▸ WHAT TO DO: Copy the entries below verbatim, from the line with "At what (x,y)" up to and including the line with "Looking at the".

▸ GIVEN ENTRIES:

-=-=-=-=-

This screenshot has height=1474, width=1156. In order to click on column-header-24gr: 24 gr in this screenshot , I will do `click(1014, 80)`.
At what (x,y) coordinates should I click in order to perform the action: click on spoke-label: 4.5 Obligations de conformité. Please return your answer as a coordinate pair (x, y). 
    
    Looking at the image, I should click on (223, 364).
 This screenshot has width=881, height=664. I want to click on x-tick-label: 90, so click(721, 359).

-=-=-=-=-

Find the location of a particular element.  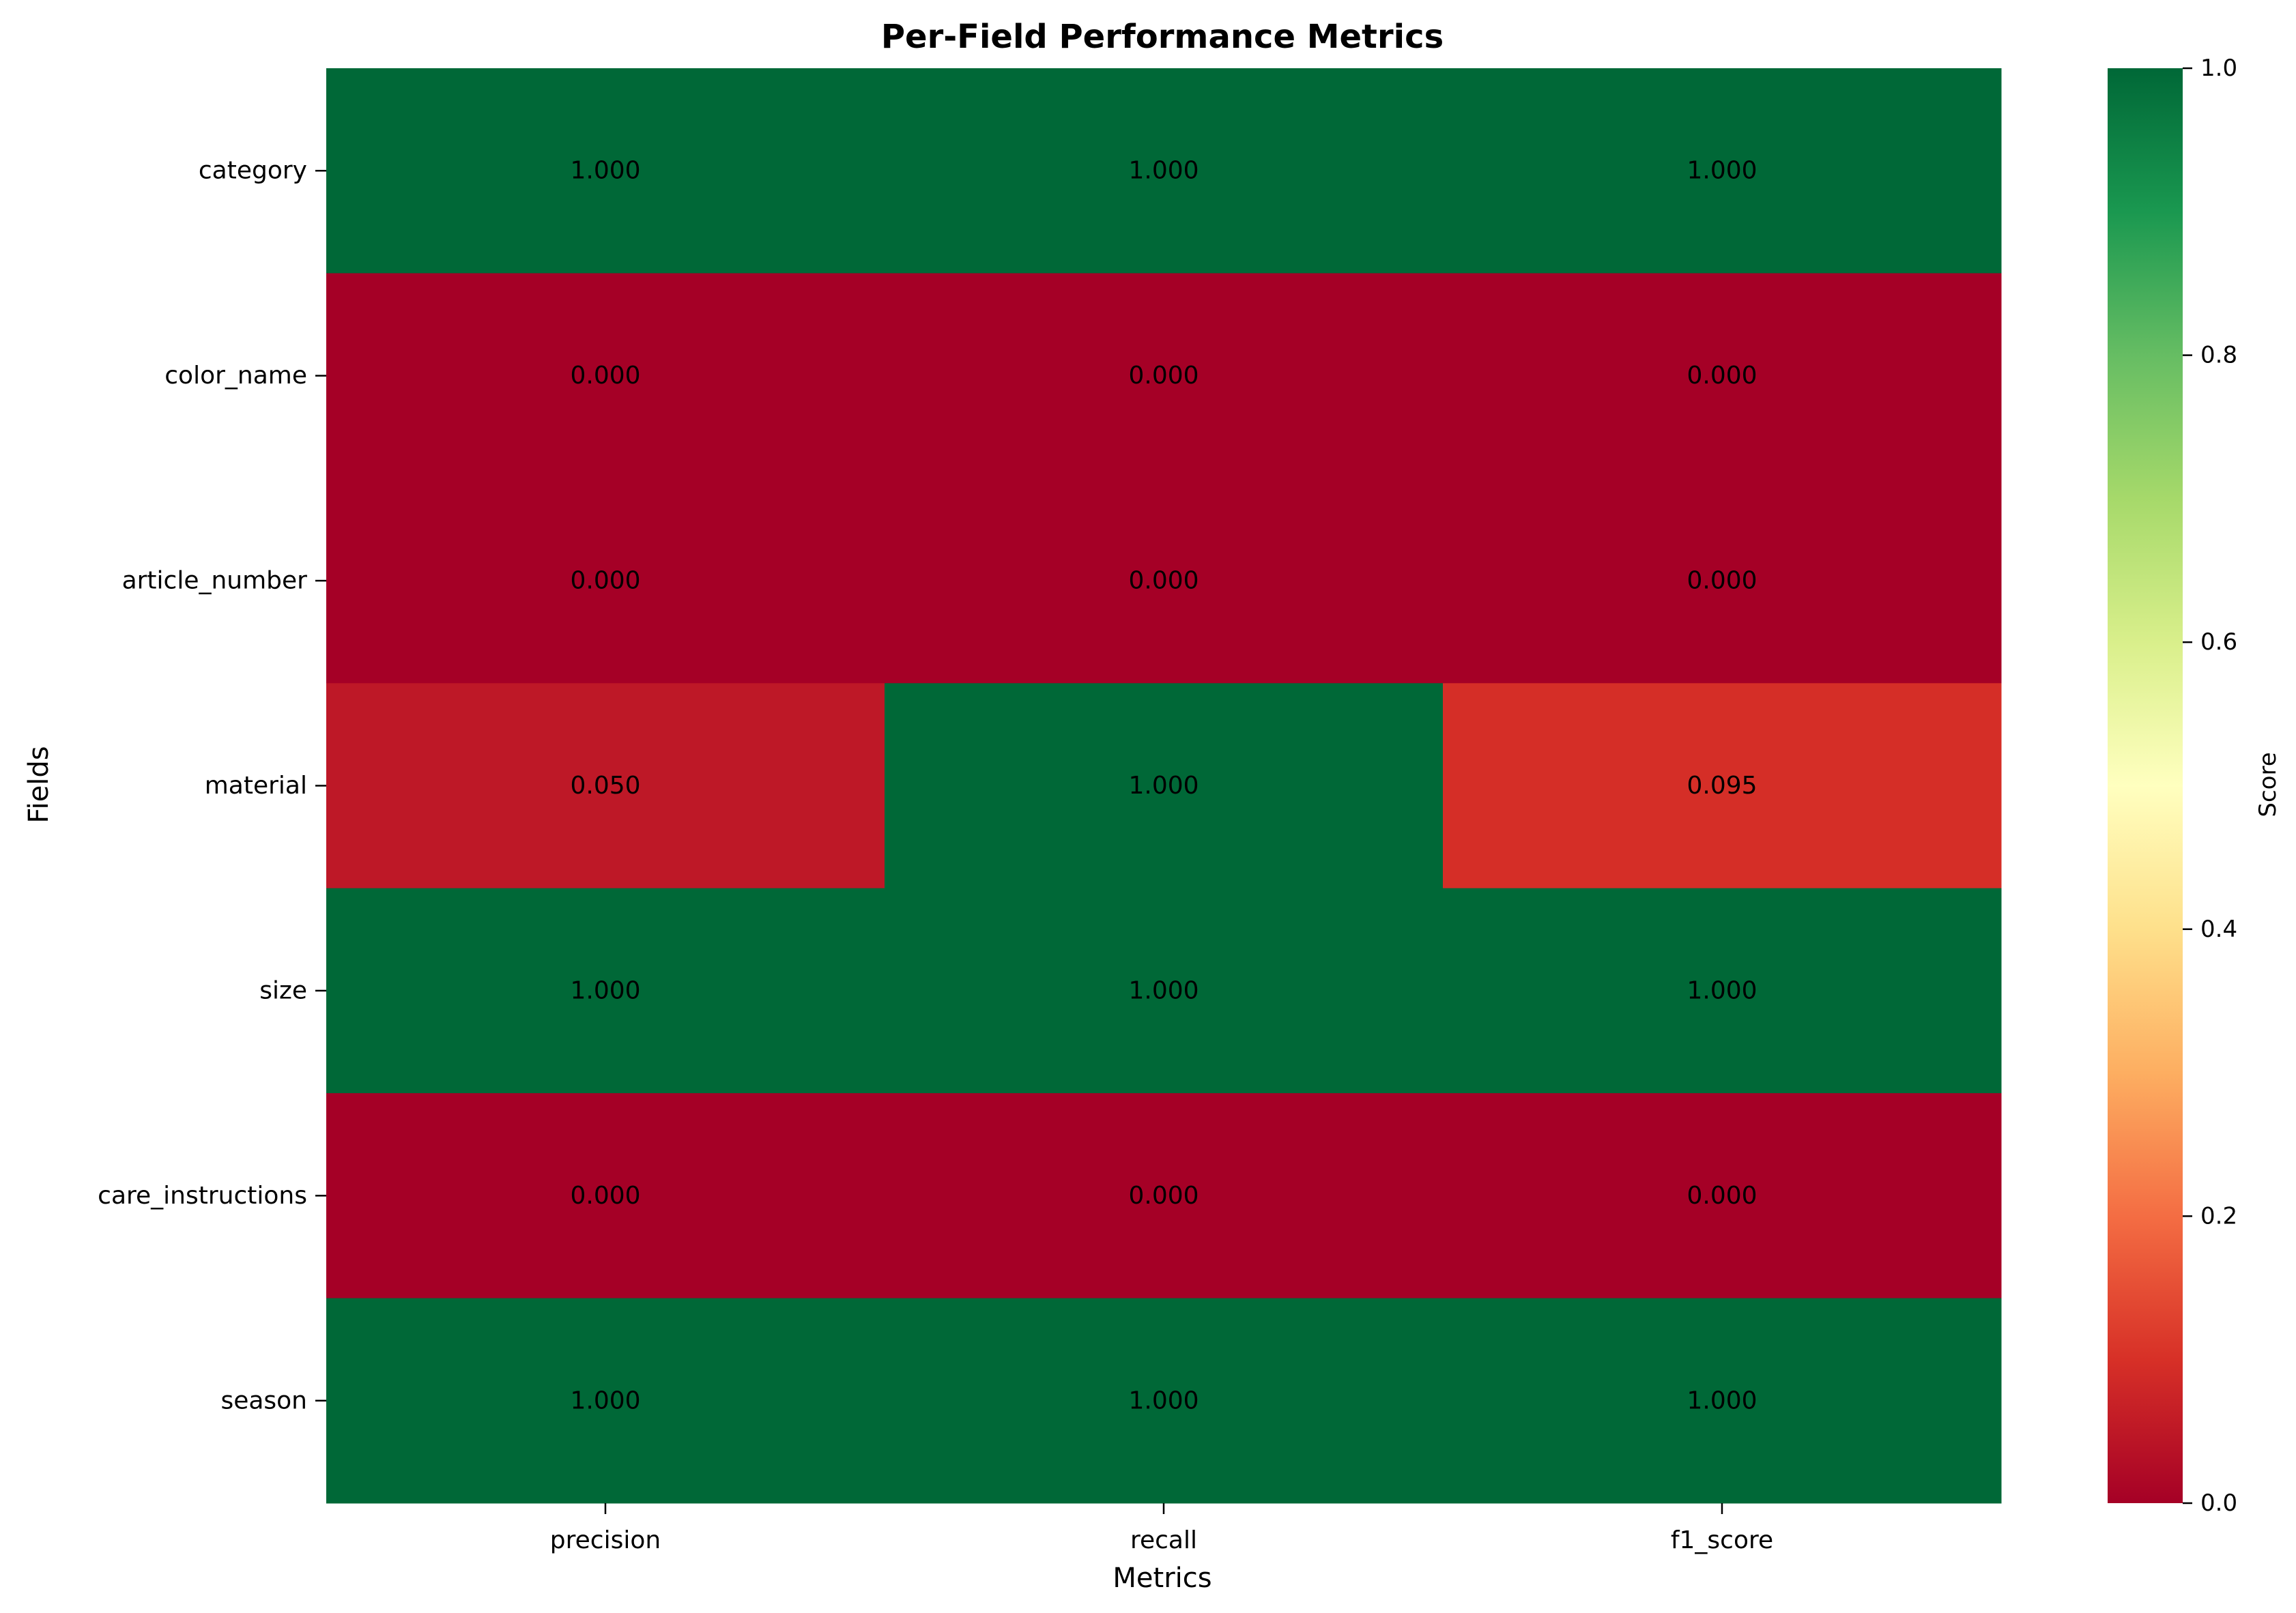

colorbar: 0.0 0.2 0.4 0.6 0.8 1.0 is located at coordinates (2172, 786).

-=-=-=-=-

▸ EXERCISE RESULT:
At what (x,y) coordinates should I click in order to perform the action: click on spoke-label: 4.5 Obligations de conformité. Please return your answer as a coordinate pair (x, y). 
    
    Looking at the image, I should click on (223, 364).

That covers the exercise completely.